Passa mais algum tempo, o Alemão me liga: E aí Magrão, gostei demais da crônica da Proposta Indecente. Que bom. Alemão eu acabei de ler o livro do Eça de Queiroz, “O Crime do Padre Amaro”, que ele escreveu em 1875. Ah, o escritor português? Sim. O cara em 1875 denuncia a corrupção dos padres, que manipulam a população em favor da elite e a parada toda do celibato clerical. Ele não alisa em nada. Dá uma visão realista e zero de romantismo. Rapaz o português bateu pesado, retratou a realidade de forma muito objetiva. Ah Magrão, você quer saber de uma verdade? O que? Não mudou nada. As desigualdades continuam, a manipulação da fé permanece, as instituições que servem de base para a sociedade burguesa estão cada vez mais vivas e a hipocrisia continua reinando. Tenho que concordar com o Alemão.

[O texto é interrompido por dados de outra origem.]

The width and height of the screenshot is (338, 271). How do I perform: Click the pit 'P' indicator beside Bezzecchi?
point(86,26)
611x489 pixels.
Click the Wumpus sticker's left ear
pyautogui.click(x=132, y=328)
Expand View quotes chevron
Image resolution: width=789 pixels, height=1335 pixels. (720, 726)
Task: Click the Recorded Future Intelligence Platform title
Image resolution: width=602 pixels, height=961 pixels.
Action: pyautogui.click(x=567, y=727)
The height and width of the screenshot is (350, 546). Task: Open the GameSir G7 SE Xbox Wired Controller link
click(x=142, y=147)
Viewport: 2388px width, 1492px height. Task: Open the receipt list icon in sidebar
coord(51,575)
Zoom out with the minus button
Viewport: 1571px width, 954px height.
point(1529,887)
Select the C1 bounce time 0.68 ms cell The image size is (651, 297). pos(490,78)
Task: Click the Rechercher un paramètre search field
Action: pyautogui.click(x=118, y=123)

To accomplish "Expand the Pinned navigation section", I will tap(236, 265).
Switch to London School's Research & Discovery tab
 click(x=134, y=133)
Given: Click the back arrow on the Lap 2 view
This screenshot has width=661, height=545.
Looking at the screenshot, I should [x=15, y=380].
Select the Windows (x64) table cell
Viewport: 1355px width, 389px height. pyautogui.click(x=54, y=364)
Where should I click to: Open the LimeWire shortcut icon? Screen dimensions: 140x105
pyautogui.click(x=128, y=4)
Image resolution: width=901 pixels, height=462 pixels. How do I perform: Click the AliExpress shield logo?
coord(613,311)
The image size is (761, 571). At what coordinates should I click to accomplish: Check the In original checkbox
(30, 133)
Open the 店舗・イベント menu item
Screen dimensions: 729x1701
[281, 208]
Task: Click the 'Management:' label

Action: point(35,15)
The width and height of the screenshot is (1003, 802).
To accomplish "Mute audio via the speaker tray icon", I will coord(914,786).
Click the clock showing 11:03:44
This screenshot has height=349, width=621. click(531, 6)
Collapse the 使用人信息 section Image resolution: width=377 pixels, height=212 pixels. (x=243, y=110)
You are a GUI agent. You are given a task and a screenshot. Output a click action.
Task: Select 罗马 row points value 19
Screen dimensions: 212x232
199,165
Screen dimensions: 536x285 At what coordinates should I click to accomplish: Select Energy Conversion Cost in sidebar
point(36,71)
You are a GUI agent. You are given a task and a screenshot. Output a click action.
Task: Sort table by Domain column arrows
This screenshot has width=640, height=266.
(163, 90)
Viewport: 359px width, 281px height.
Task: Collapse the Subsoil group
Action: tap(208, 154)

Mas voltemos a doce rotina. Você não sabe da gelada que eu me meti. O que aconteceu? Para arrumar matéria para as crônicas que escrevo, resolvi procurar algum assunto nesses sites de relacionamento. Cê tá loco Magrão. Por quê? E a Mulher Maravilha vai entender essa parada? Calma, deixa eu te relatar essa gelada. 
Nunca tinha entrado nesse mundo e inocentemente disse toda a verdade, nada mais que a verdade quando preenchi o meu perfil. Não vai me dizer que colocaste a sua real idade de 67 anos? Coloquei e aí que começou a gelada. Mas que inocência Magrão. Ué eu não estou atrás de mulher, estava buscando algum enredo para a crônica. Enredo? Esses sites não servem para isso, servem para quem quer companhia. Eu sei disso, mas essa quarentena me deixou sem inspiração. E aí? Alemão nunca vi um negócio tão rápido. As pessoas só ficam sozinhas se quiserem. Esse negócio funciona mesmo. E aí? Conseguiu o enredo que você queria? Vou lhe dizer uma coisa, se eu tivesse atrás de relacionamentos estaria vivendo o tão sonhado amor livre. Por quê? Oh, Alemão choveu propostas. Ah é. E aí? Nada demais. A primeira interessada foi a Joelma. Tem 70 anos, cinco filhos, sete netos, quatro bisnetos e me convidou para o Baile da Melhor Idade na cidade de Bataguaçu. Me disse que adora dançar. Vamos nessa Alemão, me ajude aí. Vejam vocês.